* [Given entries]:
────────────────────────────────────────

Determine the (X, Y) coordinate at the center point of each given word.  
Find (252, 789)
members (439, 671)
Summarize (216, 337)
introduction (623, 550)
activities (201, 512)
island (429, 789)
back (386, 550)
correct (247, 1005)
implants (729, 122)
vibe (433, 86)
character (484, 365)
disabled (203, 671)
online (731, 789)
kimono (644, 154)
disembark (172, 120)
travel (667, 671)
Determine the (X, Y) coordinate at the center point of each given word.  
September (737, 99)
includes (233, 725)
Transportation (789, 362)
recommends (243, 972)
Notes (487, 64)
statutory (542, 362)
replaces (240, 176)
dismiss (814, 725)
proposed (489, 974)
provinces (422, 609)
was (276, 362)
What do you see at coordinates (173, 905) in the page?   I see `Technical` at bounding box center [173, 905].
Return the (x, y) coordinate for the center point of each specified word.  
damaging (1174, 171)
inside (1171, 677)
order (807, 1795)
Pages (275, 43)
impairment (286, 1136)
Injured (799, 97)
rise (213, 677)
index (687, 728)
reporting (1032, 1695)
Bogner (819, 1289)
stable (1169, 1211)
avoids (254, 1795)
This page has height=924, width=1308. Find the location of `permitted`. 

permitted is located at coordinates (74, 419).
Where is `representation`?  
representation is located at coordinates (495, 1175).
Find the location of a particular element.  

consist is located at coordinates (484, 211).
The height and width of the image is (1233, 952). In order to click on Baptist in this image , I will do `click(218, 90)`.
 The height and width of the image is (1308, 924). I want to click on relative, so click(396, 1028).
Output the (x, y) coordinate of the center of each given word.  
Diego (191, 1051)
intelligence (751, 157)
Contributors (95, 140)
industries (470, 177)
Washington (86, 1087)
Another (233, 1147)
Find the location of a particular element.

────────────────────────────────────────

* [Work required]: Starting at the line containing "Output the (x, y)" and ending at the last line of the rows, express each line as a Markdown table with the columns No. and Line, numbering the lines in order and omitting blank lines.

* [Result of the exercise]:
| No. | Line |
|---|---|
| 1 | Output the (x, y) coordinate of the center of each given word.   |
| 2 | Diego (191, 1051) |
| 3 | intelligence (751, 157) |
| 4 | Contributors (95, 140) |
| 5 | industries (470, 177) |
| 6 | Washington (86, 1087) |
| 7 | Another (233, 1147) |
| 8 | Find the location of a particular element. |